At the start of 2020, Kay Stoker did not expect to be delivering Bereavement training to 17 countries.

As Covid-19 continues to spread across Latin America, more and more communities are dealing with the sudden loss of loved ones.

In Cusco, Peru, Latin Link’s Kay Stoker heads up Nueva Esperanza (New Hope), an organisation working with people who have been suddenly bereaved. It’s co-lead by Wehrner, a local pastor and psychologist. Since 2016, they have been offering therapy sessions for children and adults, bereavement training for churches and schools, and weekends away for groups of bereaved families.

A large part of Nueva Esperanza’s work is equipping others to come alongside a family member or friend who is grieving, and raising awareness about what bereavement is and how it affects people. “In Peru, so much about this topic is covered up or hidden,” says Kay. “A lot of people don’t know how to help somebody who is grieving because it’s not talked about.”


Peru has been hit particularly badly by the coronavirus pandemic. Despite a long, strict lockdown, it has one of the highest death rates per capita in the world, and in September cases were still rising every day.

There are tens of thousands of families suddenly grieving.

“We started getting so many phone calls from people who had lost family members,” says Kay. “Then churches called too, asking what we could do to help them support their members.

“In Cusco and the Andes, there is a definite shame culture. We saw that people were hiding the fact that a family member had died from Covid-19, afraid of how their neighbours would react, or of being refused entry to shops. They had nobody to talk to or comfort them.

“We urgently needed to find a way to equip more people to support those being bereaved. But we had been in a strict lockdown in Cusco for months – training people in person would be impossible.

“Like so many others, we turned to video conferencing. Wehrner and I developed an online course that we could run each evening for a week, and used social media to advertise it.

“We had no idea how many people would sign up.”


Kay and Wehrner realised that the course might have a wider reach than the Cusco area since people could dial in from home. What they didn’t expect was 200 participants each evening, joining in from 17 countries across Latin America, and even a Hispanic participant from the USA.

People took part from Brazil, understanding most of the content despite the language difference, and a Brazilian mission agency – excited about the course – has now translated all the resources into Portuguese.

The 200 participants were a diverse mix of doctors, nurses, teachers, psychologists, charity leaders and church leaders – all desperate for help supporting people through this time of mass bereavement.
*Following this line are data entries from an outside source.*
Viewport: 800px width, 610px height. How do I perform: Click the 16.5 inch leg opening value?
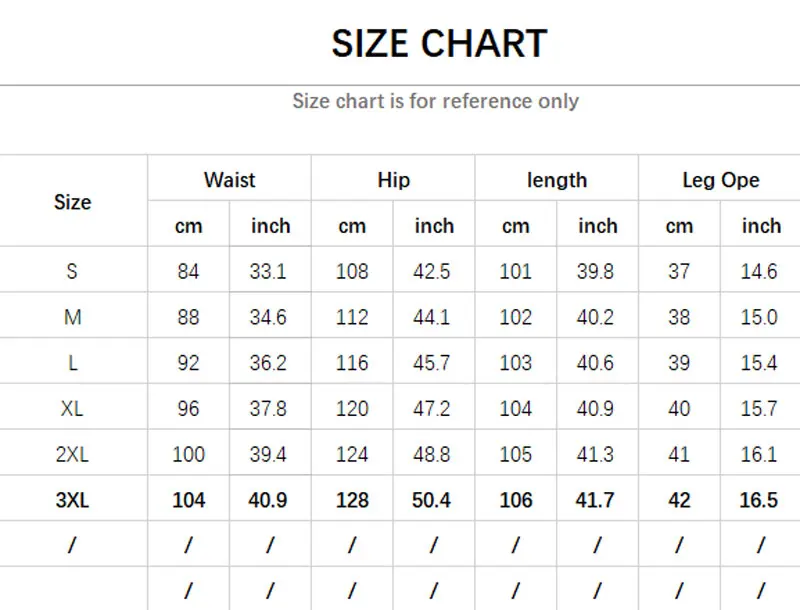758,500
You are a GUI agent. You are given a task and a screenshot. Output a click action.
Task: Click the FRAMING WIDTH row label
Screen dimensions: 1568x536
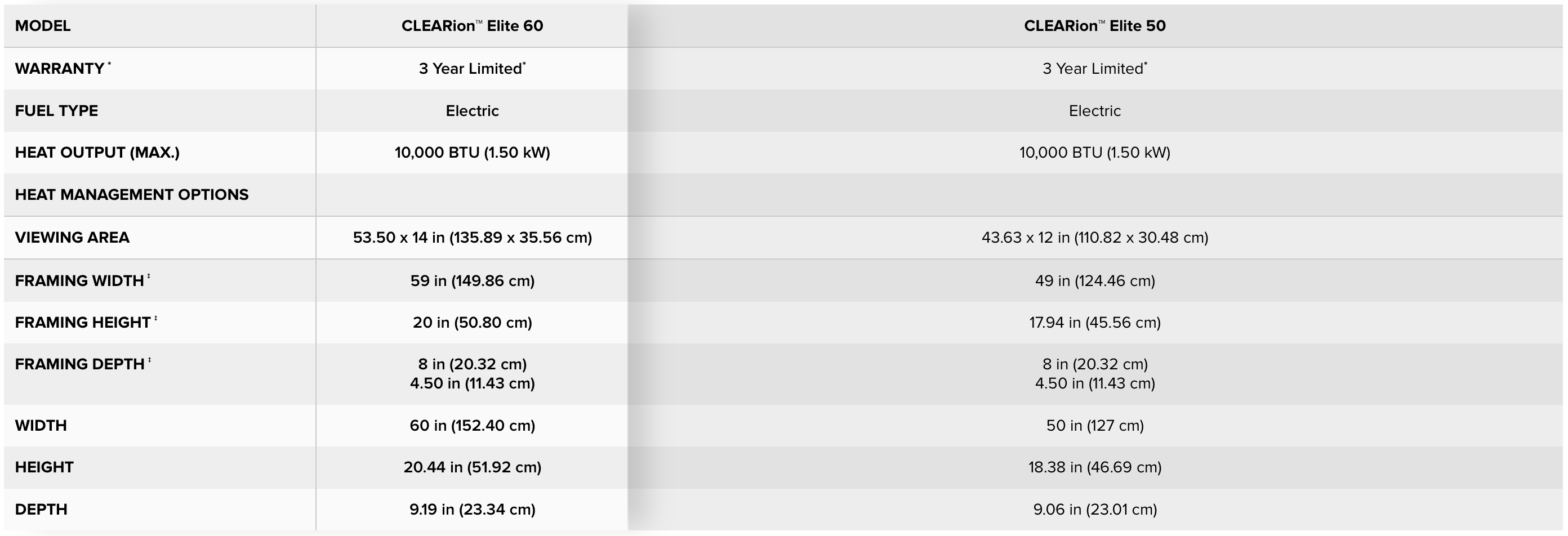click(79, 280)
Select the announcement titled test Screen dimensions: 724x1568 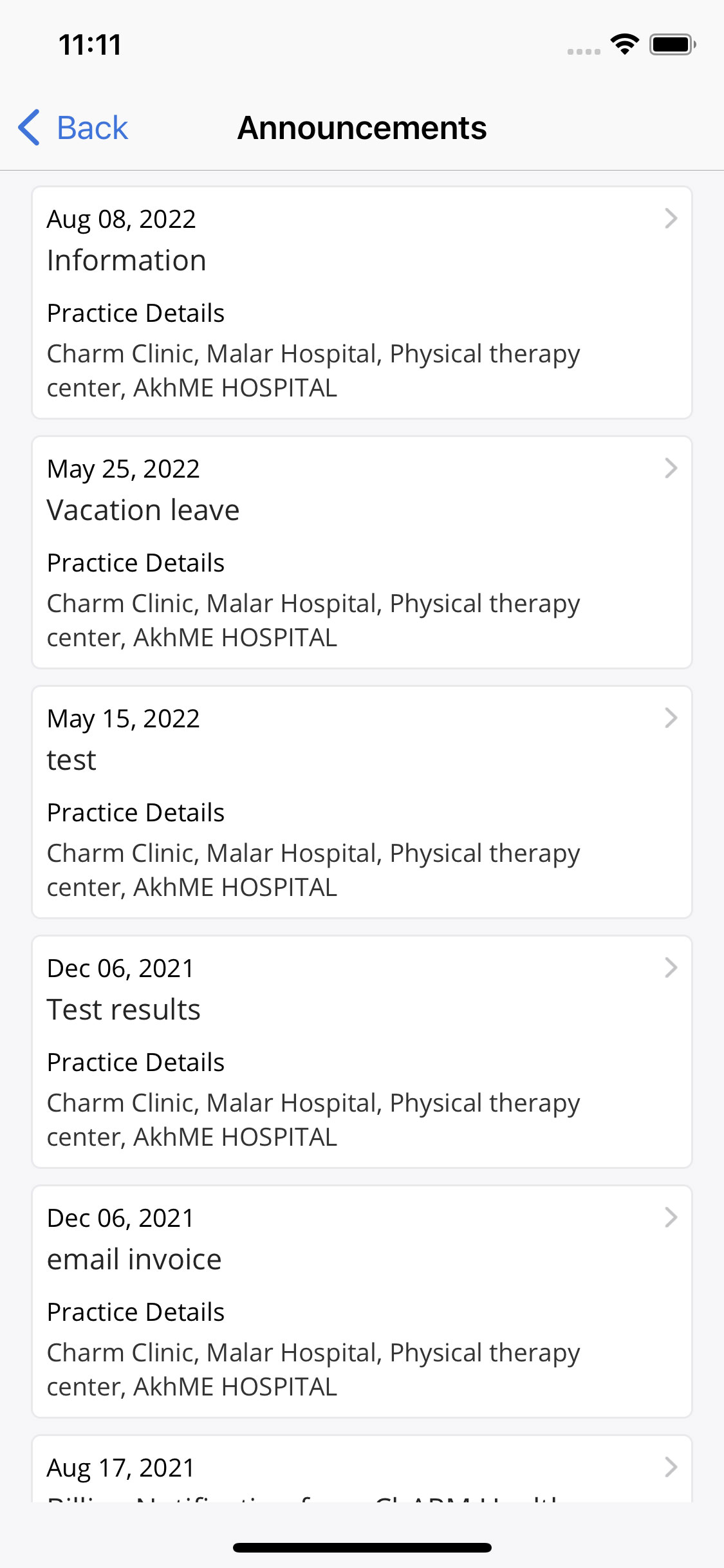[71, 760]
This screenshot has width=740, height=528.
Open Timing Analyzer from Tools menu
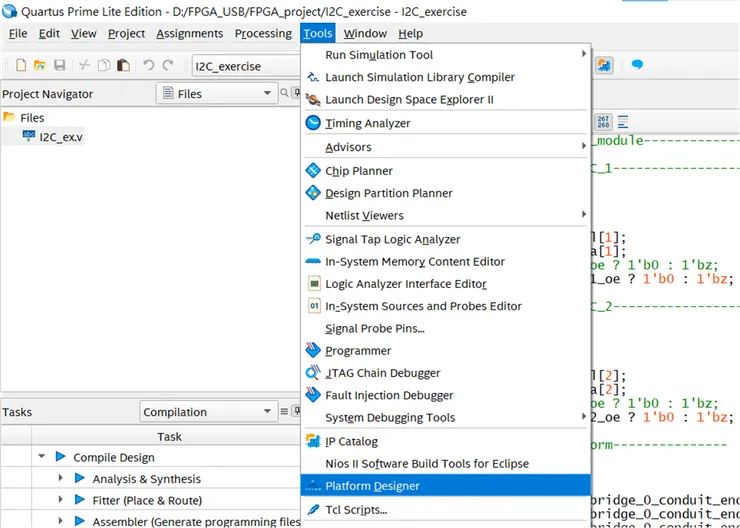click(367, 123)
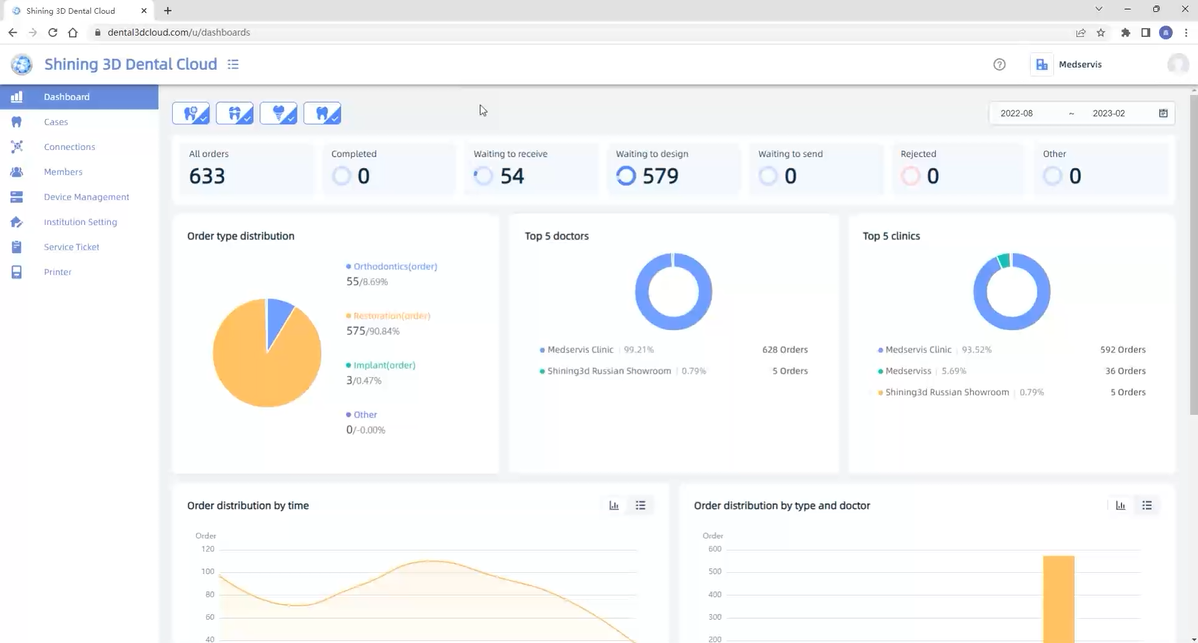The width and height of the screenshot is (1198, 643).
Task: Open the user avatar account menu
Action: (x=1177, y=64)
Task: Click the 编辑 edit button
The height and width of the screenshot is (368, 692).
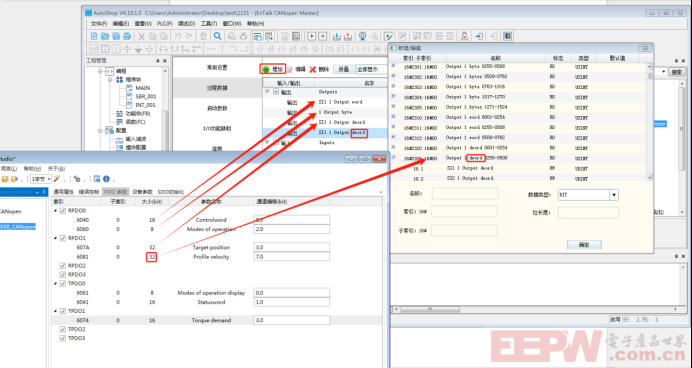Action: (x=297, y=69)
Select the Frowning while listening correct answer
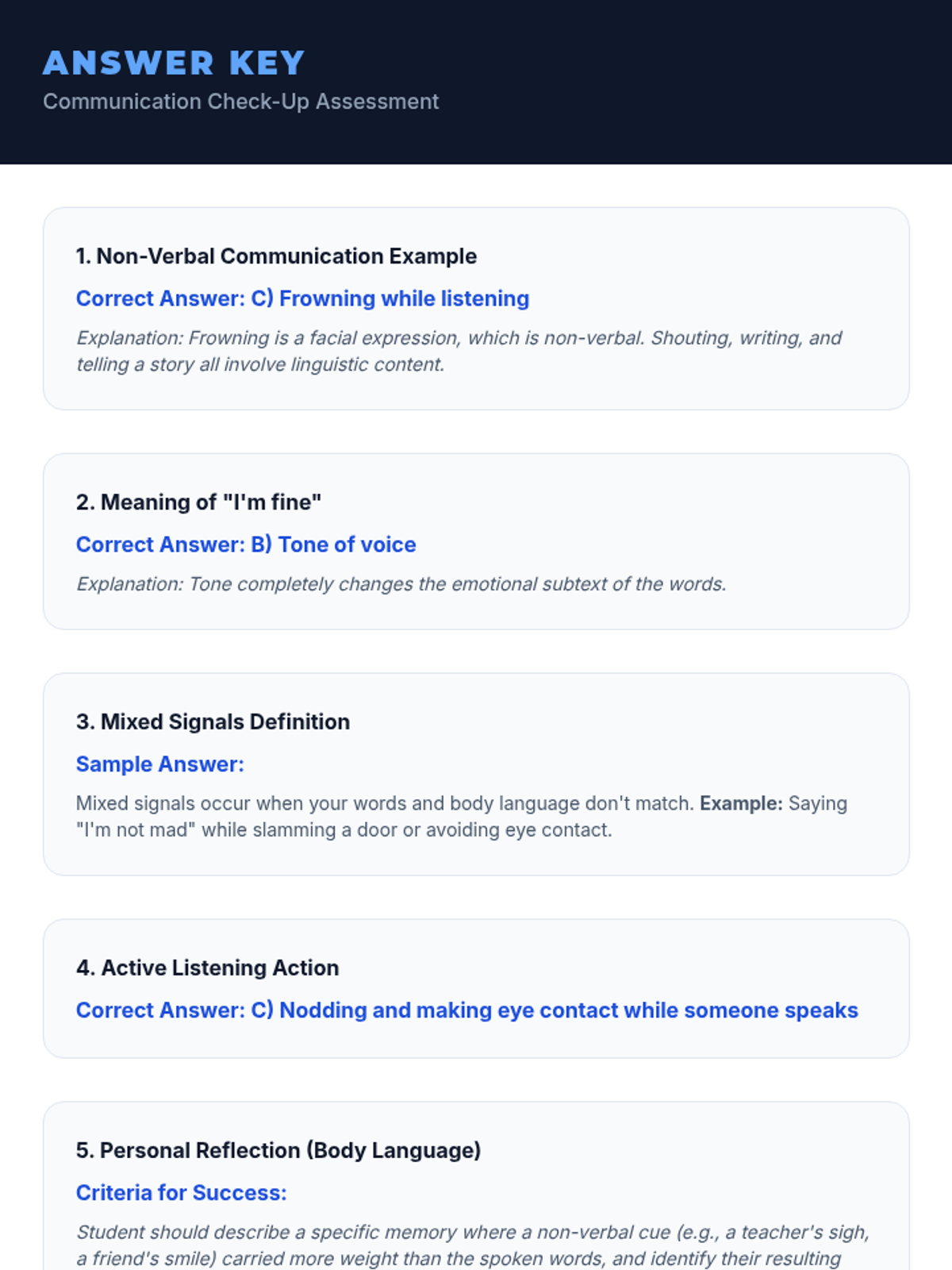 (302, 298)
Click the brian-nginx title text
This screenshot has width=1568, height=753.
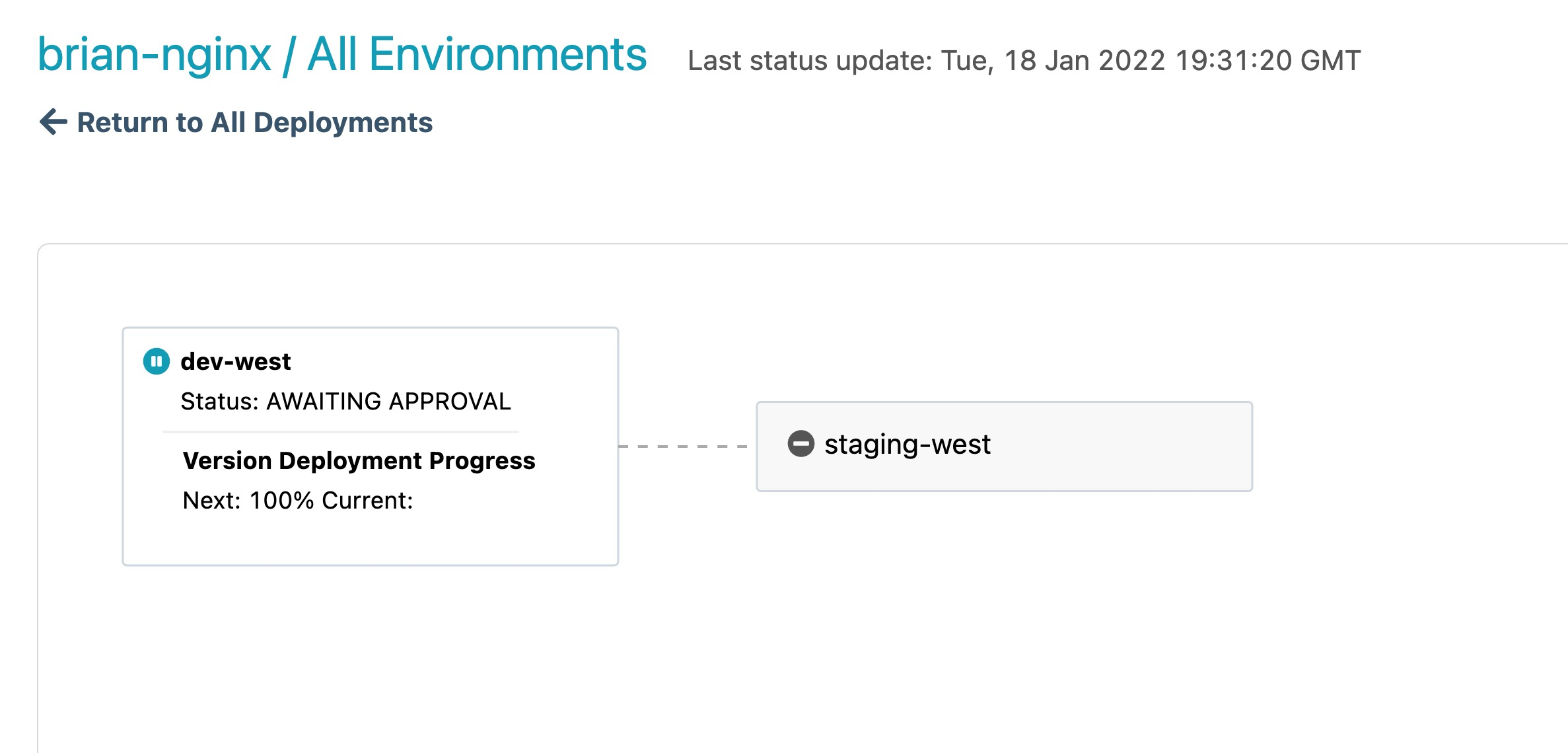pos(155,55)
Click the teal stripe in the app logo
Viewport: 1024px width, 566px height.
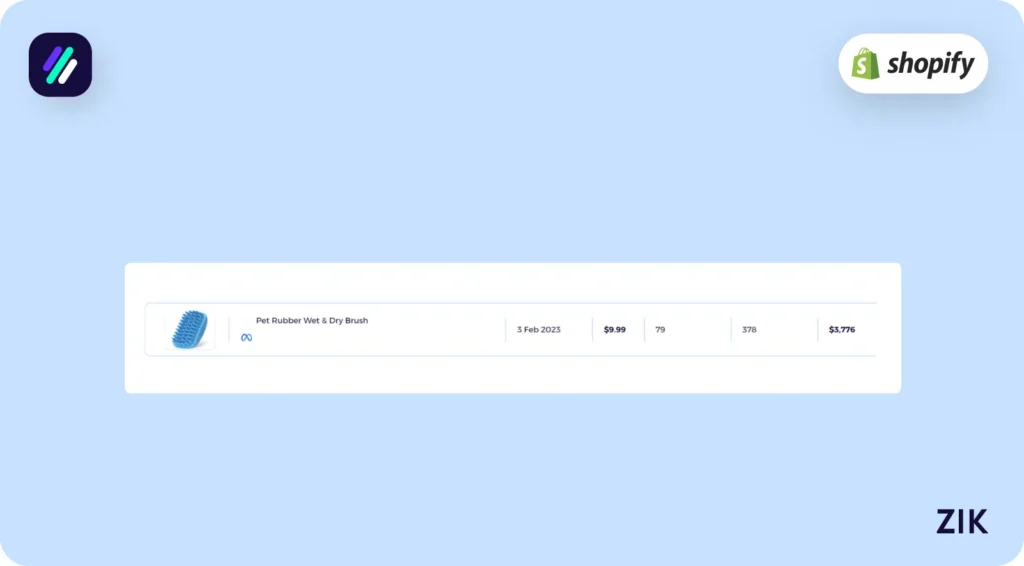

Kay says: “For two and a half hours each evening, Wehrner and I covered important topics like the different reactions to grief that people can have; practical tips and ideas on how best to accompany children, teens or adults through grief; what the Bible says about grief and sorrow and hope and mercy.

“Wehrner actually had mild Covid-19 at the time but he still did a brilliant job!”

People who took the course said: “It was excellent that they taught about the grief of adults and children separately, so you could understand the difference and how to support these two groups.”

“There was so much richness we could apply from what they taught; other psychologists were delighted to listen… To know that death is part of life and to know there are people who went through this process and went forwards with God – that brings hope.”


“The response to this course has been beautiful,” says Kay. Beyond all her expectations, that one week has kick-started something across Latin America that is still gathering momentum.

Some churches had arranged for a team of church members to go on the course, and now they are putting it into action in their churches and towns. Other pastors are using the course videos to train up more people in their congregations.

“Switching to an online model, for now, has opened other opportunities,” Kay adds. “We’re planning to run small therapy groups online for bereaved people in different countries.” And there’s more. “The child sponsorship charity Compassion has asked us to repeat the whole course for all their workers, link churches and psychologists in Lima,” Kay reports. “They’re not the only ones – children’s homes want this training too, and one Peruvian district wants us to train all their school staff if possible! It’s hard to think that so many children are grieving due to Covid-19, but heartening to see how keen these professionals are to support them through it.”

Nueva Esperanza have a lot of work ahead as the Covid crisis continues. But Kay and Wehrner can see that God is doing something significant here. “The way God has used this online course to reach so many grieving communities is really humbling,” says Kay. “We’re here to help restore hope where it feels lost. And now more and more others are getting equipped to do that too.”